Exercise material START

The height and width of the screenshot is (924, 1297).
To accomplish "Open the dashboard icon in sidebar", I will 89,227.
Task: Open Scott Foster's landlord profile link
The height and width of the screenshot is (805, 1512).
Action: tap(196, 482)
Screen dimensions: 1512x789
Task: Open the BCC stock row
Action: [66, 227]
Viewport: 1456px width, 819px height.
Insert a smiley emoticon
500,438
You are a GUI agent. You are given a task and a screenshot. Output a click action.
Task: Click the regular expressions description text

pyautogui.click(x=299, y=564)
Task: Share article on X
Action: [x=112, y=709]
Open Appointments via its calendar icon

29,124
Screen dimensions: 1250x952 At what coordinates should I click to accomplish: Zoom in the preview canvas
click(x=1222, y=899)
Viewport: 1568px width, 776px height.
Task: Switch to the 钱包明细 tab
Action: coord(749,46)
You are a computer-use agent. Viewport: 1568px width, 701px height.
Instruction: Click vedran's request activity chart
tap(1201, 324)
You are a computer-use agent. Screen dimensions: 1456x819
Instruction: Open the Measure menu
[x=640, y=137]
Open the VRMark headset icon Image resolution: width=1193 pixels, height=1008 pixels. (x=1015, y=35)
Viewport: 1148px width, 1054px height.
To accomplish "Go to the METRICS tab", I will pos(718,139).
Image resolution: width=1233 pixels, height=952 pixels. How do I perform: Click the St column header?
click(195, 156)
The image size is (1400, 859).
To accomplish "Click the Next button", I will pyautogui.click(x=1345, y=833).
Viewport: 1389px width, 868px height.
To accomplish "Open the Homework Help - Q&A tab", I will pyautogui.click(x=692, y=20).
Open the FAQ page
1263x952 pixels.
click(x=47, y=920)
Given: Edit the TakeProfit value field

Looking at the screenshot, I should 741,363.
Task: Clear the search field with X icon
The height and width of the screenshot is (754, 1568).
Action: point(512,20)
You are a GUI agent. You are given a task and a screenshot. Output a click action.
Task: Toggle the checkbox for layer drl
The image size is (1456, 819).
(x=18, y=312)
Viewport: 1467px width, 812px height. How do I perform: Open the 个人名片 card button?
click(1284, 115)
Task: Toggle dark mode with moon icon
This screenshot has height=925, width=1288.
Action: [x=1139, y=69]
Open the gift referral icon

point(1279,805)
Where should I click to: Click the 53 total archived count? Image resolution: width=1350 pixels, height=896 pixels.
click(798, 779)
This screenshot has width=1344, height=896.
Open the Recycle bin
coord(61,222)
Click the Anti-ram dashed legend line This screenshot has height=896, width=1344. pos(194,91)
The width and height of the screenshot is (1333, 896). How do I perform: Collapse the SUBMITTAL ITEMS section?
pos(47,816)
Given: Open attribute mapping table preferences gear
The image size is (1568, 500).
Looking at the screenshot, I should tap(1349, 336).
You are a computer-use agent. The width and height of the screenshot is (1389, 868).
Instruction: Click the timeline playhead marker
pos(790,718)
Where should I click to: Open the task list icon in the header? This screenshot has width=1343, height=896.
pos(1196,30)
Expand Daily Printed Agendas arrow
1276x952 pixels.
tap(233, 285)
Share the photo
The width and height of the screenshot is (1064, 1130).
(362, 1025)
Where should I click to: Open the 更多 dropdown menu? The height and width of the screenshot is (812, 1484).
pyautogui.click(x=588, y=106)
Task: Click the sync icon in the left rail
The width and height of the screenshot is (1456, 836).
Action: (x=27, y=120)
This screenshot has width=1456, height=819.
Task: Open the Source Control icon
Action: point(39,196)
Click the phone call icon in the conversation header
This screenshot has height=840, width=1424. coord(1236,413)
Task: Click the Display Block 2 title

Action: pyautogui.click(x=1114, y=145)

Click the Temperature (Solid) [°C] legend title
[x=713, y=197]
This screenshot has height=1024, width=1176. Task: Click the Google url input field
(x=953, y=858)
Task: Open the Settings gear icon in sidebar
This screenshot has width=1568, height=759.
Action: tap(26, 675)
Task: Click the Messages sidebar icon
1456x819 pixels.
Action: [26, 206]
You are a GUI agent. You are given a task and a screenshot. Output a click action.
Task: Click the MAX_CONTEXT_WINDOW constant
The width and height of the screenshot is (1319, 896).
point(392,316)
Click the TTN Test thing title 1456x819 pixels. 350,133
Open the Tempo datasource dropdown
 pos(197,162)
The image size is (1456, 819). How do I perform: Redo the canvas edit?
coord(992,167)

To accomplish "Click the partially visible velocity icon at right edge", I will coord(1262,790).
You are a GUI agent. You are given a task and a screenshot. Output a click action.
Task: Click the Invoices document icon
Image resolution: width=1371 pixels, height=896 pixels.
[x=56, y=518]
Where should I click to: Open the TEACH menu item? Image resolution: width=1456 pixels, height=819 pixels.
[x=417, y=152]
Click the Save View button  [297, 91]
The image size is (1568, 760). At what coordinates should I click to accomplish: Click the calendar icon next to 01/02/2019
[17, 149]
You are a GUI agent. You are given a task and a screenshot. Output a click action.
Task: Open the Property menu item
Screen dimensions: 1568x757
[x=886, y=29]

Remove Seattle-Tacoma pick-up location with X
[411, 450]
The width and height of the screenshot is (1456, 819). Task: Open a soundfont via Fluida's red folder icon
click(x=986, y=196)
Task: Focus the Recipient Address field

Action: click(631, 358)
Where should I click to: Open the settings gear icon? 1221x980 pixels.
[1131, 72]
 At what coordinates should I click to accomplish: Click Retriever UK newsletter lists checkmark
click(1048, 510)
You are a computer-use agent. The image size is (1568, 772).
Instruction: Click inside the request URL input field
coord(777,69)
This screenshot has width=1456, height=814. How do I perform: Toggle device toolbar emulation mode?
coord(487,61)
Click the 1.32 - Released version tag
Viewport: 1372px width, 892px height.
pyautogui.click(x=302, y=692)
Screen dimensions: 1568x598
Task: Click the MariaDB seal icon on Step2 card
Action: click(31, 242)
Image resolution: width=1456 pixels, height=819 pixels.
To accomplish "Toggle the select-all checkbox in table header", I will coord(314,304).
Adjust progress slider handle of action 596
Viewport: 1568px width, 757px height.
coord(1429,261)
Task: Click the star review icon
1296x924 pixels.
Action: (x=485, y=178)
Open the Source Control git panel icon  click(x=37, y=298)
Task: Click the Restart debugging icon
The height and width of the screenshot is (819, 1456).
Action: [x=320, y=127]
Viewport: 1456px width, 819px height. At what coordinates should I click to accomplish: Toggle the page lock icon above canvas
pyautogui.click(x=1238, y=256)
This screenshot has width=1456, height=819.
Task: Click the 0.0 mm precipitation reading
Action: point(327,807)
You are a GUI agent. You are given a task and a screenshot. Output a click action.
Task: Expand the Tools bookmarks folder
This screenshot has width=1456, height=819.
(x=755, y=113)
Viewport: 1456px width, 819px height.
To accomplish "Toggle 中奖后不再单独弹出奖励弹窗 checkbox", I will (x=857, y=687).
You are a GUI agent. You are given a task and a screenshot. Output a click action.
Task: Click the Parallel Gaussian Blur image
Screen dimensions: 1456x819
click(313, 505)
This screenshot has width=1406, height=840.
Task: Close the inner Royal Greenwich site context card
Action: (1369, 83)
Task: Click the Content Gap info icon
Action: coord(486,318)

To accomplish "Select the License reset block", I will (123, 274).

Exercise material END

_Problem requirements_:
Every line in the records above that contains the word "sidebar" is to be copied out.

_Expected answer_:
To accomplish "Open the dashboard icon in sidebar", I will 89,227.
Task: Open the Settings gear icon in sidebar
Task: Click the Messages sidebar icon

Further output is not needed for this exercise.